Yes, and I think that’s great. Sometimes I think some people, when they go to art school, they go too young. They learn everything perfectly—they can do anything they want but then how to decide? I mean, for writing – you didn’t go to writing school [then]. You may have got a few tips. [Even now] it won’t teach you to be a poet but it could help you to structure something. You can learn a lot in art school—probably it would have been wonderful if I had gone to art school but after you get to be a full-grown person with all your ideas, you may not want to go back to school and undo what you’ve started to do.
Your work is very cheerful, even if you’re dealing with very dark subjects … are you a cheerful person?
[Long silence then she calls to, her assistant Mary??] Am I a cheerful person, Mary? Mostly I am. [Mary says: “She has an extraordinary sort of joy.”]. I have a very cheerful husband—most of the time.
What effect did moving to New York have on your or your work? It’s so different to England.
It did make me think that the scale could be bigger. Things are smaller in England. People always think I came here to get away from the constraints of England but I didn’t. I came here to get something extra. I came to add another string to my bow.

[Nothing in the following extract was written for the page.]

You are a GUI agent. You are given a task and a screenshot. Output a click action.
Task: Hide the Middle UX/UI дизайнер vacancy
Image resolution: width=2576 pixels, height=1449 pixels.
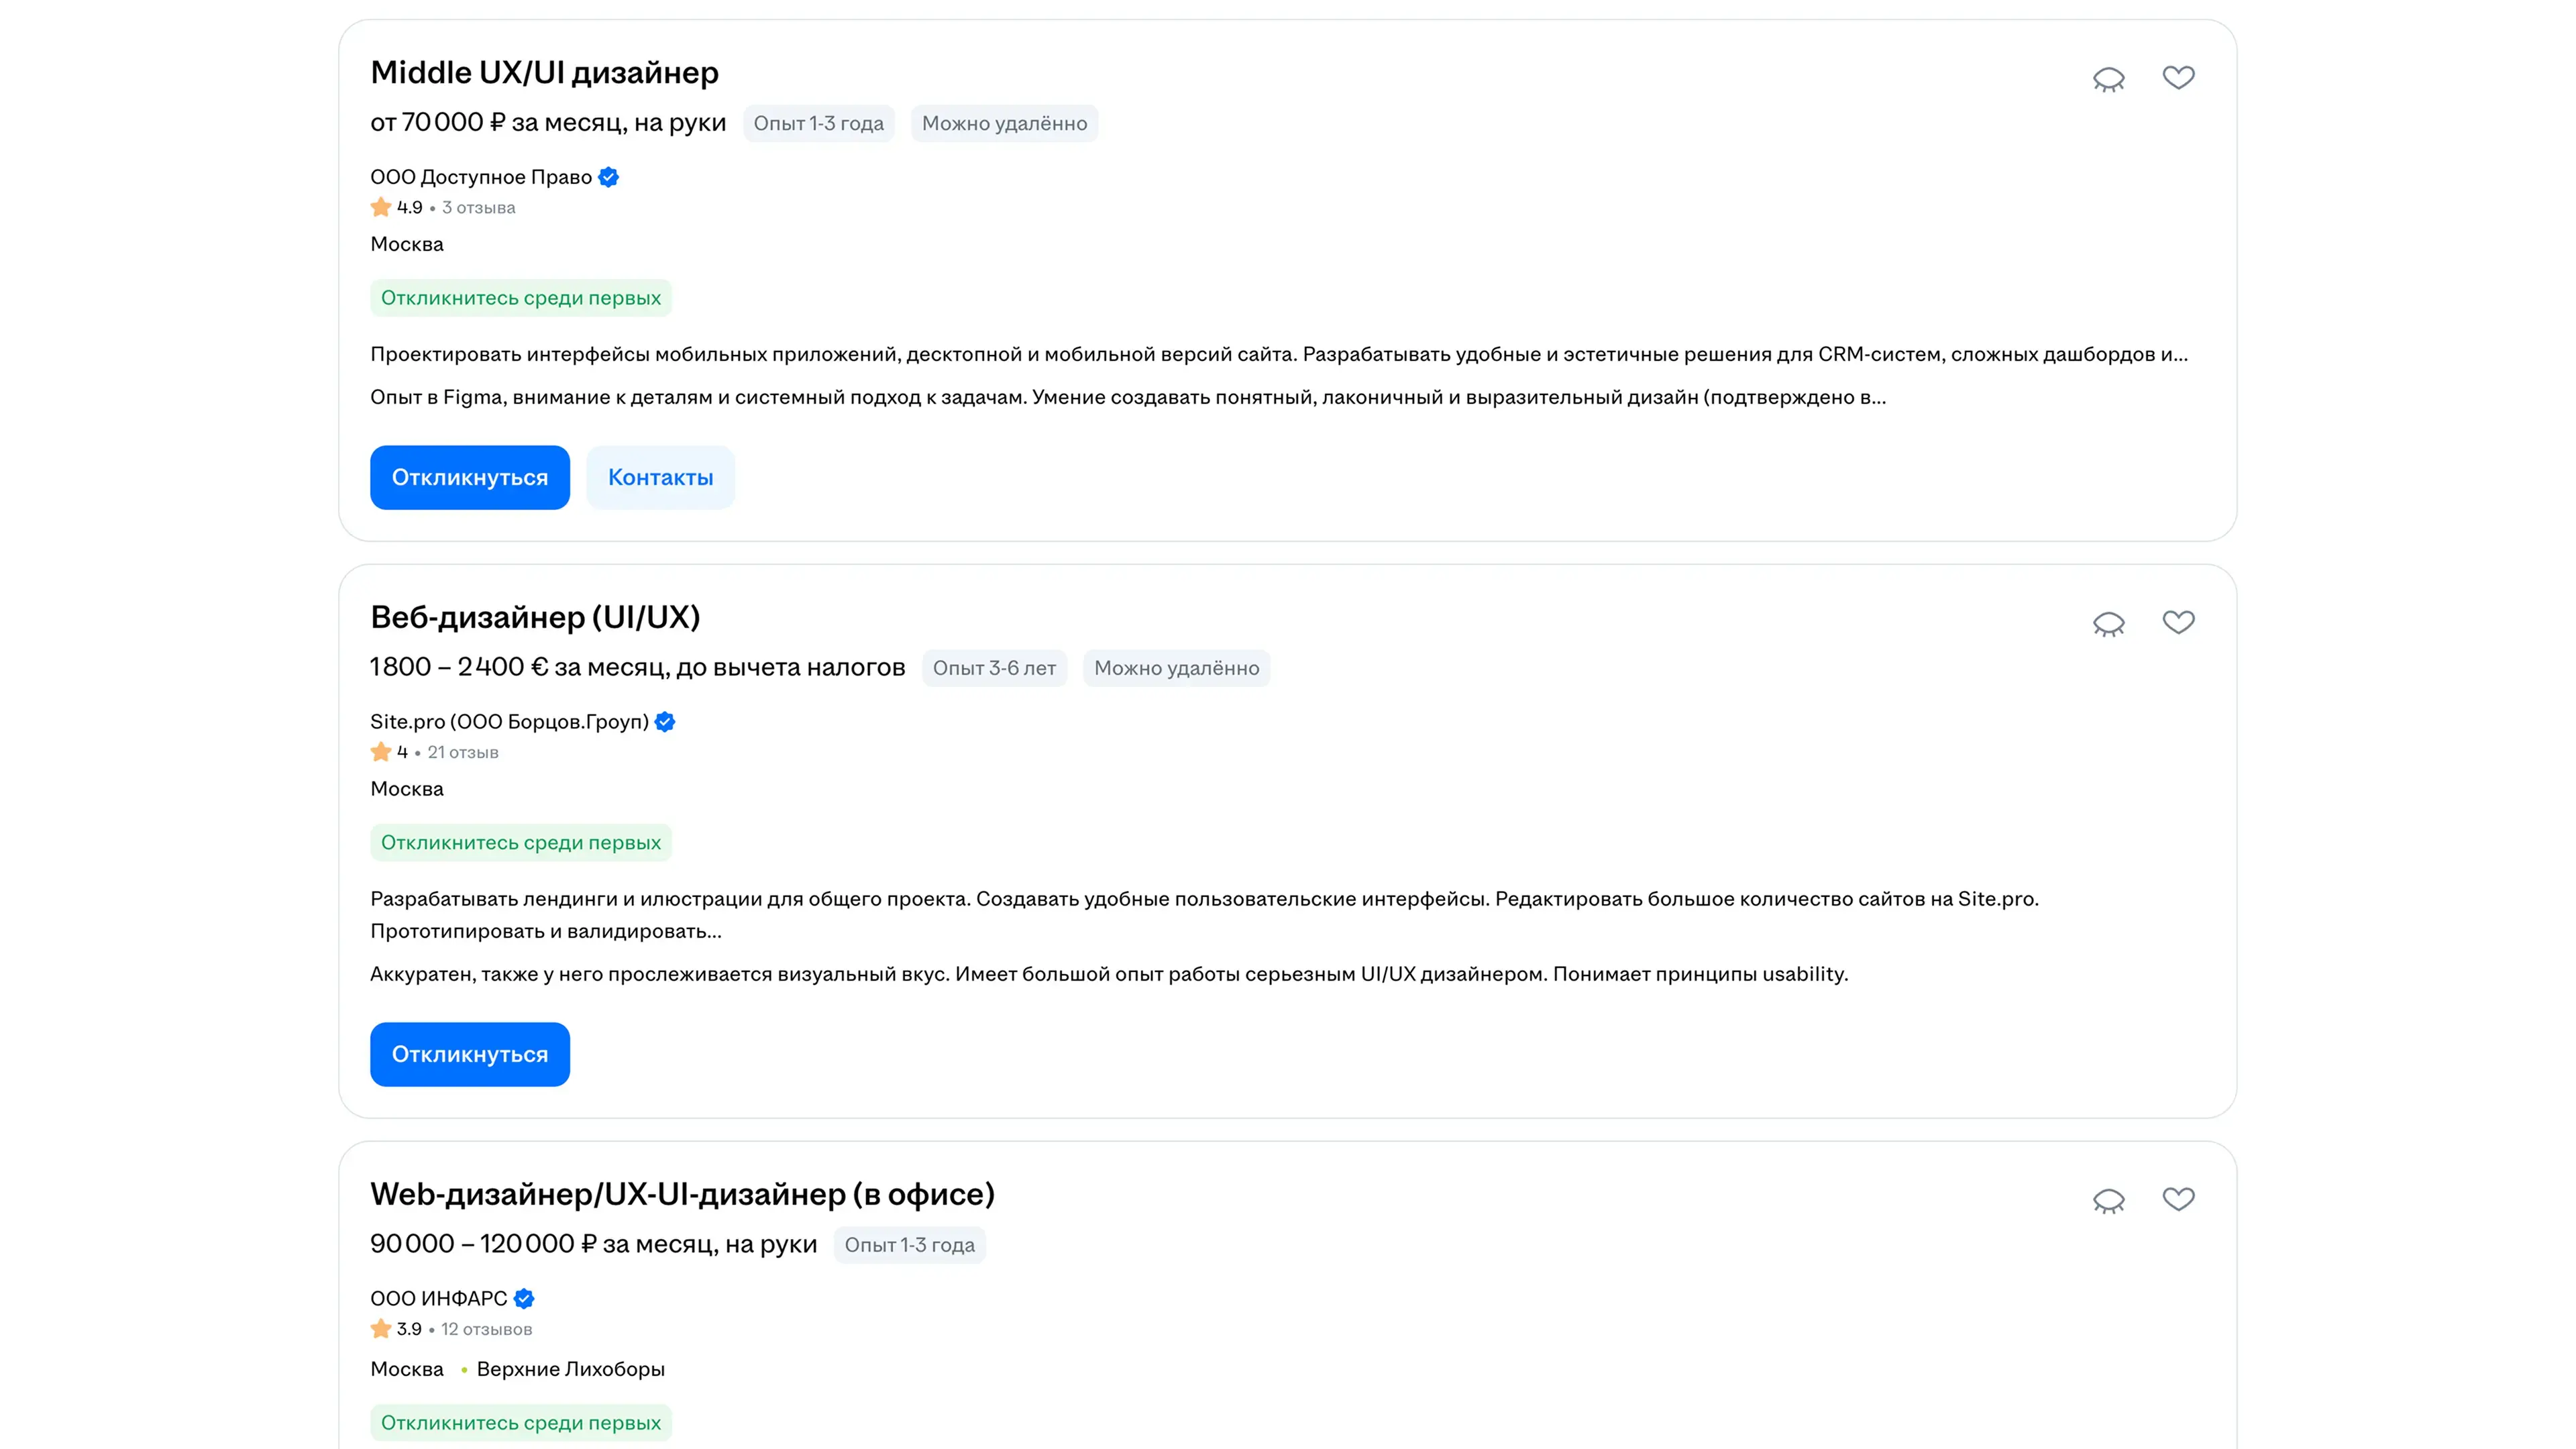tap(2108, 79)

So what do you do when you’re not painting or making sculpture? Do you cook?
I love cooking! And I love having dinner parties. I love the sort of spirit of people getting together. It’s a bit like being a conductor of an orchestra. Richard [her husband] is a wonderful host and the host and hostess set the tone. The guests take their cue from them. There’s the clash of the cymbal … sometimes you do have to rev it up … you have to take a firm hand otherwise the party gets out of what you planned. I mean I don’t boss everybody around all the time …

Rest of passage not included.